Dominating Frequencies of FFT and Lomb Periodogram do not agree - Why?
3 views (last 30 days)
I calculate the Fourier transform and the Lomb Periodogram of data which contain NaNs. The signal is sampled regularly at a rate of 96 per day, see attached .mat file. Missing data ('NaN') are set to zero before calculating the FFT. (Alternatively, I have removed the NaNs by interpolation of adjacent non-NaNs, which resulted in essentially the same Fourier frequencies).
Based on the Fourier transform, 1/day is the dominant frequency. The Lomb periodogram indcates a dominant frequency of 2/day. What is the cause of this disagreement?

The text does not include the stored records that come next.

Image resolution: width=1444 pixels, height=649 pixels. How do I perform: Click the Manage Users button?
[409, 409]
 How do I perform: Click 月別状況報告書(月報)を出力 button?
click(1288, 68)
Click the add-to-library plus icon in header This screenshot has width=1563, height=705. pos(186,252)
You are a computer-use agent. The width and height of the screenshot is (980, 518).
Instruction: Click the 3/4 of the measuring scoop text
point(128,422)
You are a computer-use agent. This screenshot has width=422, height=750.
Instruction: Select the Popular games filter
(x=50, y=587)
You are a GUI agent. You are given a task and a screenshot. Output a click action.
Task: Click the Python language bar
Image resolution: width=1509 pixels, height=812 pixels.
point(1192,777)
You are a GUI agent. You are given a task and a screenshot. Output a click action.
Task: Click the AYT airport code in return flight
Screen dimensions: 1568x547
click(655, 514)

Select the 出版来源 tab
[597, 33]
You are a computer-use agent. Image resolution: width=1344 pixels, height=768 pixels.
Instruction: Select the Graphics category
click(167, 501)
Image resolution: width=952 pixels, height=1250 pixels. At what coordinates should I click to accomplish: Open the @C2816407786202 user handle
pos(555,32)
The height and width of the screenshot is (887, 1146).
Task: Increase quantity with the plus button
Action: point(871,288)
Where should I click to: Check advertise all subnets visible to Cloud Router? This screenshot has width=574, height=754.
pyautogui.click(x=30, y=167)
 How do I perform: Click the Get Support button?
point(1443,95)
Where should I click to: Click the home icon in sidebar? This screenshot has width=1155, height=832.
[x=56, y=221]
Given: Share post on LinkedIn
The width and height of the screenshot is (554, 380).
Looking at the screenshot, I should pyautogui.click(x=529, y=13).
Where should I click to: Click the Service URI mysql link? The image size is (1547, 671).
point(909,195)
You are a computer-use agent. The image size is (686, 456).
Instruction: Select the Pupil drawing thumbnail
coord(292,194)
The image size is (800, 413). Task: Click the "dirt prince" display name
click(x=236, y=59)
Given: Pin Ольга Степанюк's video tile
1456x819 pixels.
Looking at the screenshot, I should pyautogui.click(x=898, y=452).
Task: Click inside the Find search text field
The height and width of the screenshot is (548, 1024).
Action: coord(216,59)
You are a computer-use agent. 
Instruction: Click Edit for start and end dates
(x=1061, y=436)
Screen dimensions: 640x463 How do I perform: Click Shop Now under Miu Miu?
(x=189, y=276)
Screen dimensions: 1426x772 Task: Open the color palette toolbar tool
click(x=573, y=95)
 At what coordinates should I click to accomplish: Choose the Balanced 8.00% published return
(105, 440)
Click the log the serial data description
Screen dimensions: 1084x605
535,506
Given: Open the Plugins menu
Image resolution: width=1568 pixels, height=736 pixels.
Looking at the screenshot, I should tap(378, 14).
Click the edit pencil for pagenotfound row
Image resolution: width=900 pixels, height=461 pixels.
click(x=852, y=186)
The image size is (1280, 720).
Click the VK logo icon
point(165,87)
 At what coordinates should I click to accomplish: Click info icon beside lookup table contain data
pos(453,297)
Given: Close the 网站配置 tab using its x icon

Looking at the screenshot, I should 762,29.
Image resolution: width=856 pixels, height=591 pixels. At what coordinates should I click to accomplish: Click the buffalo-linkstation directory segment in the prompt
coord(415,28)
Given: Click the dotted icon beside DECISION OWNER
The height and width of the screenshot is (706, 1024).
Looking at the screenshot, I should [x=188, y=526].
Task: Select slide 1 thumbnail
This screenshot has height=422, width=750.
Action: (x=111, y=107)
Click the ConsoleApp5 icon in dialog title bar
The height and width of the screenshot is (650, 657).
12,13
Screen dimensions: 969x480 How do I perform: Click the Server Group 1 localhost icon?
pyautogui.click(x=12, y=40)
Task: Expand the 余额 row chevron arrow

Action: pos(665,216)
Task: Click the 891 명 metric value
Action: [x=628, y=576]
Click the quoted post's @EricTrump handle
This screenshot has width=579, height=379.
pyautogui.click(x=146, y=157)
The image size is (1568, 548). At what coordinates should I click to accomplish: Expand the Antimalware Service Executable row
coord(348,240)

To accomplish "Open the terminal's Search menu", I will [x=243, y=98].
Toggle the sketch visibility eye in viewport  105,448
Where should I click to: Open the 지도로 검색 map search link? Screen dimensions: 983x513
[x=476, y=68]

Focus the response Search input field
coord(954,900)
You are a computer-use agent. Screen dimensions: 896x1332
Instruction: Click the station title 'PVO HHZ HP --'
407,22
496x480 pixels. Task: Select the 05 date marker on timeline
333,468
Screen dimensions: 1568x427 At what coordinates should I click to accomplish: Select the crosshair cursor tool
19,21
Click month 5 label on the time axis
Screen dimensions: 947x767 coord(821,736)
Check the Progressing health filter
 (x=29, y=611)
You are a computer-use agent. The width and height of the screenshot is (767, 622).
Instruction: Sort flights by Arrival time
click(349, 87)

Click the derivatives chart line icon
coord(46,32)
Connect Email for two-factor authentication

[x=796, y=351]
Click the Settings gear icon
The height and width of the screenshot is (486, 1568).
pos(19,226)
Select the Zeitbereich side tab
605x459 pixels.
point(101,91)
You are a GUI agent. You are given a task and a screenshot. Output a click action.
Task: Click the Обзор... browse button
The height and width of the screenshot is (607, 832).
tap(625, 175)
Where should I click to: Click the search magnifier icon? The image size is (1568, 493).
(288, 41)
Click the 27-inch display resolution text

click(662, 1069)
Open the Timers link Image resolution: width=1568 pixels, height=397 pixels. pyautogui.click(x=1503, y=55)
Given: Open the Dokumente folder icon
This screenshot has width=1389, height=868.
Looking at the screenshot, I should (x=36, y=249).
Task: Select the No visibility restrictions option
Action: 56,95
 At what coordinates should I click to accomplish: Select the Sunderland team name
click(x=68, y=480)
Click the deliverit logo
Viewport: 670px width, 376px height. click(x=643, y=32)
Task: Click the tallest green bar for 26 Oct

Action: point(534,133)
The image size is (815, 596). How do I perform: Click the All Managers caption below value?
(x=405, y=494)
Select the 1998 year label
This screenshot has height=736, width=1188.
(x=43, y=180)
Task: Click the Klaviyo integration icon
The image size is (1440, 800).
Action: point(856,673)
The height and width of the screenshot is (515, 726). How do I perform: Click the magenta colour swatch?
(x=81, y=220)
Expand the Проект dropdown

Fs = 96; % Sampling frequency (per day)
T = 1/Fs; % Sampling period
L = 96*212; % Total number of time steps
t = (0:L-1)*T; % Time vector (in units of days)
[Plomb,flomb] = plomb(yy,t*60*60*24,4e-4,'power');
plot(flomb*60*60*24,Plomb); grid on
title('Lomb Periodogram of yy(t)')
xlabel('Frequency (per day)')
yy(isnan(yy))=0; % Setting NaNs to zero
Y = fft(yy); % FFT
P2 = abs(Y/L);
P1 = P2(1:L/2+1);
P1(2:end-1) = 2*P1(2:end-1); %single-sided spectrum
f = Fs*(0:(L/2))/L;
plot(f,P1); grid on
title('Single-Sided Amplitude Spectrum of yy(t)')
xlabel('f (per day)')
Martijn on 17 Dec 2015
It does not look like there is anything with how you visualize the results. The results really are different because you use two completely different approaches with different assumptions.
With plomb you assume your data can be modeled as a sum of sinusoids of different frequencies, amplitudes and phases. And it determines the amplitudes and phases using a least-squares method. I.e. you compute the error between the measured data and the estimated data and then minimize this error. While computing the error, and this is is really the important part here, you completely ignore the datapoints for which the measured data was NaN, the algorithm does not assume the values were 0 or interpolate them, they are completely ignored. When you manually try some least-squares fits with sine waves with frequency 1/day and 2/day:
At first the 1/day fit may look better because you do not have these peaks where there is no original data, but when you actually realize that you ignored the NaNs:
You should be able to see that the 2/day sine wave actually gives a better fit; so it is not surprising to see that the most of the power goes into that frequency.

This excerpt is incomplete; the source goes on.